5)     Related to some of the above thesis points, Datadog stands to likely benefit from ongoing changes in the competitive landscape as the logs/SIEM peer Splunk is acquired by Cisco and as New Relic transitions to PE hands. A similar dynamic occurred before when Datadog gained a share at the expense of legacy provider AppDynamics after its acquisition by Cisco in 2017.

  • Datadog introduced new products such as flex logs to balance out accessibility and cost (index only when a user opts for it), which essentially give users control and flexibility. This differentiated strategy helps datadog win share in a crowded log management market.

 ARR-based Valuation framework:

 

There are several ways to slice and dice valuation, including multiples and DCF models, given management’s 2024 Investor Day guidance to long-term EBIT margins of 25%+. At IPO, the company had provided long-term goals for 77-78% gross margins, 22-26% R&D margins, 23-27% S&M. and 6-7% G&A --- which they now condensed to a 25%+ long-term EBIT margin. But you must reckon with SBC at a high 20%+ share of revenues, similar to other high growth software names, there are no two ways about it.

 In 2024 Investor Day, management provided qualitative drivers to think through the growth algorithm for ARR. In Fig. 5 below, I present an ARR build-up based on consensus revenue estimates for 2023-28E. The key drivers include: NRR for the existing customer base (which is composed of new product cross-sell and existing product expansion) and ARR added from new logos (contract value x number of new customers added).
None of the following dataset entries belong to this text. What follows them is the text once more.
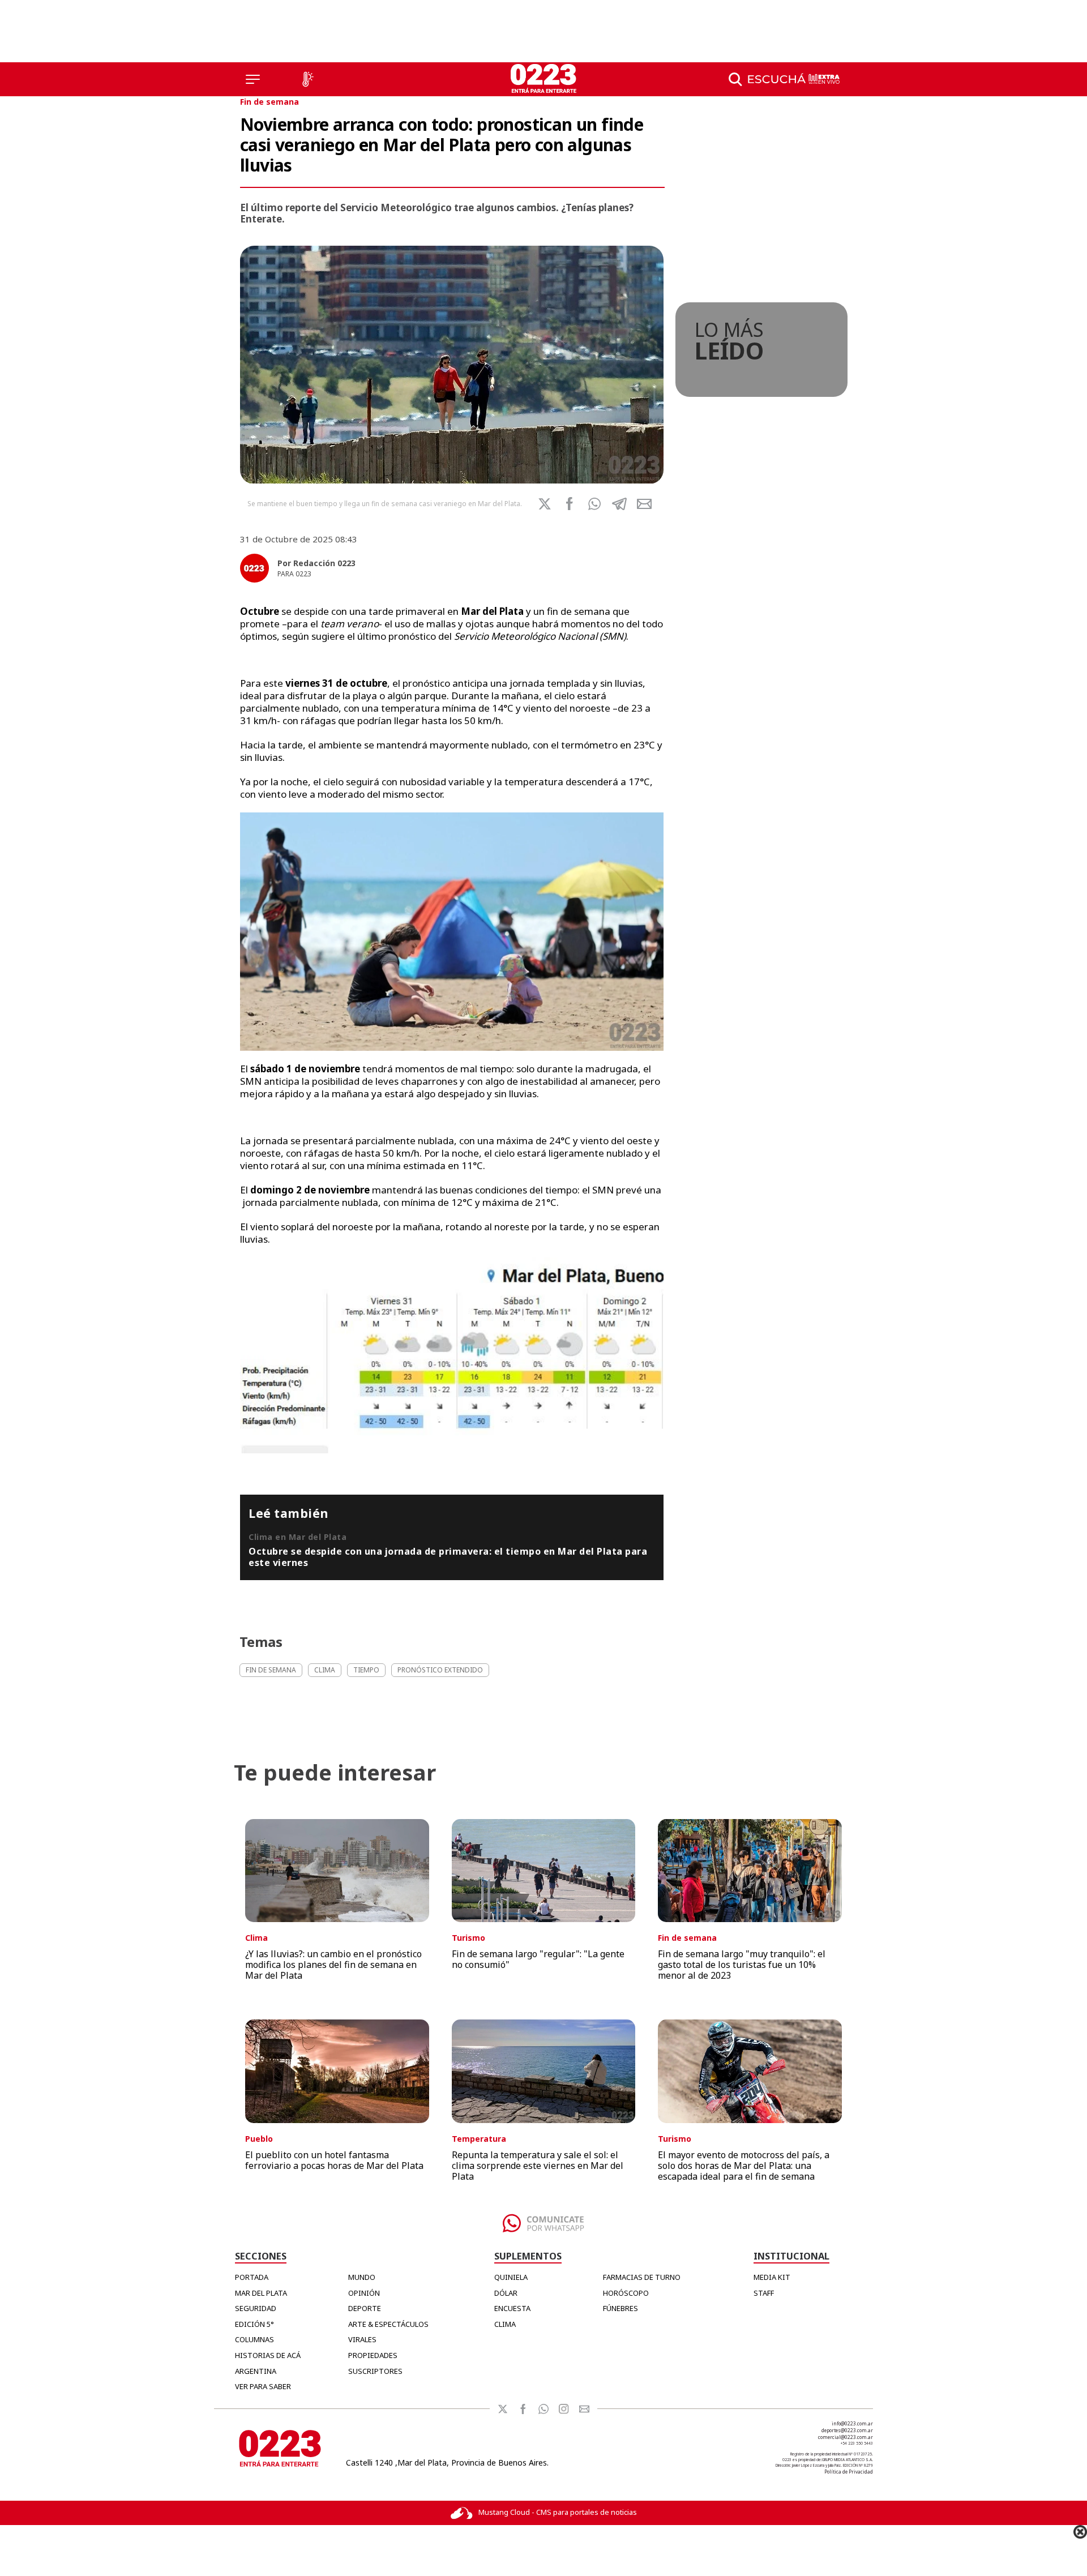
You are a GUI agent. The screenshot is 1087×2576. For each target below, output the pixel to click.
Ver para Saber (263, 2386)
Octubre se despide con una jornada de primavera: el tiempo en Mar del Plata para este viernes (448, 1557)
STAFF (764, 2293)
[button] (594, 504)
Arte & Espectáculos (388, 2324)
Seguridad (255, 2308)
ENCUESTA (512, 2308)
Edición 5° (254, 2324)
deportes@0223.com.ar (847, 2430)
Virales (362, 2339)
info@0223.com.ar (852, 2423)
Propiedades (372, 2355)
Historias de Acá (268, 2355)
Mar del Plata (261, 2293)
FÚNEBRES (620, 2308)
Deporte (364, 2308)
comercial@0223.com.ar (845, 2437)
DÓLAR (505, 2293)
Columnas (254, 2339)
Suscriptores (375, 2371)
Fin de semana (269, 101)
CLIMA (505, 2324)
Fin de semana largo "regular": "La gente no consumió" (538, 1959)
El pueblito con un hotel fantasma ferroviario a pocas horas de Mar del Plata (334, 2160)
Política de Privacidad (848, 2471)
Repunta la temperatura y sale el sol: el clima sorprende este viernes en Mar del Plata (537, 2166)
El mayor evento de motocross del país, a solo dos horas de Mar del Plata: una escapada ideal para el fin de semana (743, 2166)
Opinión (364, 2293)
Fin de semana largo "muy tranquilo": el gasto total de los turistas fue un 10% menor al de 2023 (741, 1965)
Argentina (255, 2371)
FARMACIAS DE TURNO (642, 2277)
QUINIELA (511, 2277)
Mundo (361, 2277)
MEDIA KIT (772, 2277)
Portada (251, 2277)
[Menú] (253, 79)
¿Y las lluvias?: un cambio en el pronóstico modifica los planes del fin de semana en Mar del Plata (333, 1965)
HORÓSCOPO (626, 2293)
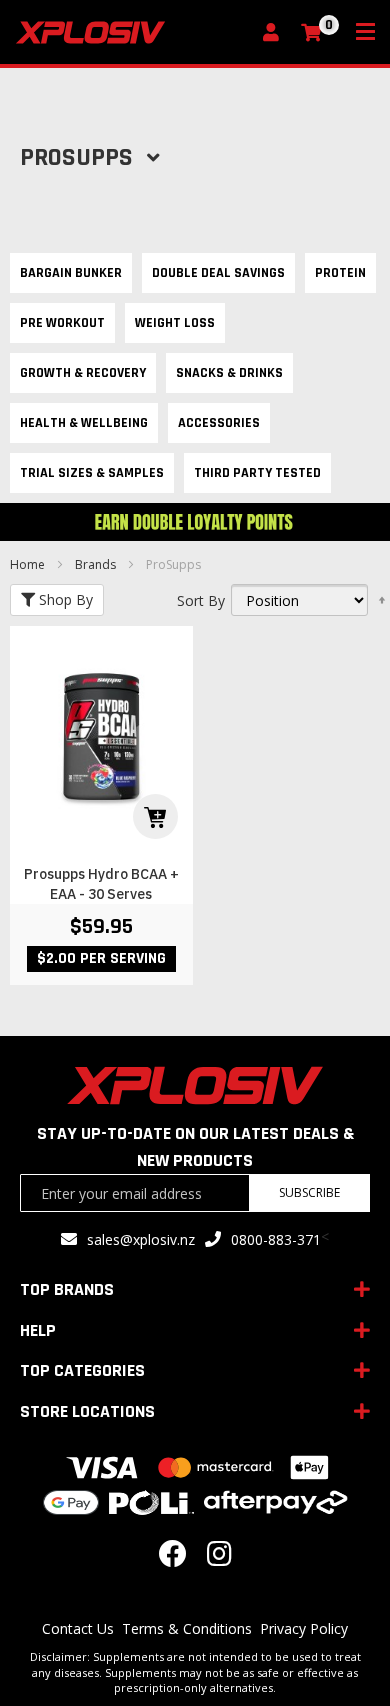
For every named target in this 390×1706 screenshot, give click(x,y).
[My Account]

There are a lot of moving parts here – the intent is to provide a framework to think through the drivers. Consensus is modeling a 24% revenue CAGR for 2023-28E, which, at current levels of ARR from new customers, bakes in Net Revenue Retention (NRR) in the 110-125%, lower than than 130%+ levels Datadog had seen prior to the post-COVID reset.

Based on our views on company management, a typically conservative CFO, and given the cadence of products in the new growth segment of Security and secular opportunity for adding new logos, it does not seem to be a stretch to build on this model to underwrite a 27%+ (bull case being ~30%) revenue CAGR for the period 2023-28E. If the company were to achieve 30% FCF margins (they posted 28 % FCF margin in CY 2023), that could imply a potential for ~$5+ FCF/share by 2028E.

 

 Fig. 5: Framework showing ARR-buildup using drivers based on existing customers and new logos specified in Datadog’s 2024 Investor Day. There are a lot of moving parts, but this framework could be useful to impose your views on key drivers. Datadog doesn't report ARR per se but provided historical graphs in the recent Investor Day deck.

 

Risks:

1)     Elevated interest rates and high-growth software are a recipe for violent drawdowns if expectations are not met. If you have a view on rates, it could help to balance out the exposure via ‘shorts’ of similar high-growth names.

2)     Datadog’s push into security may take longer than expected to scale.

3) If competition from Dynatrace increases as Datadog moves upmarket to larger enterprises, revenue growth could be lumpy, and top-line prints may miss expectations.

I do not hold a position with the issuer such as employment, directorship, or consultancy.
I and/or others I advise hold a material investment in the issuer's securities.

Catalyst

Potential Catalysts

1) Increased adoption of Security products across its existing customer base

2) Cyclical: Continued easing of cloud optimization trends of existing base

3) Cyclical: increased pickup of new customers and workloads as the market emerges from cloud cyclical correction

4) Secular: monetization of observability products as developer productivity increases with software industry’s broader adoption of generative AI

5) If Datadog were to continue gaining share in the observability market, e.g. from Splunk and AppDynamics of Cisco, and New Relic that would be positive to our thesis.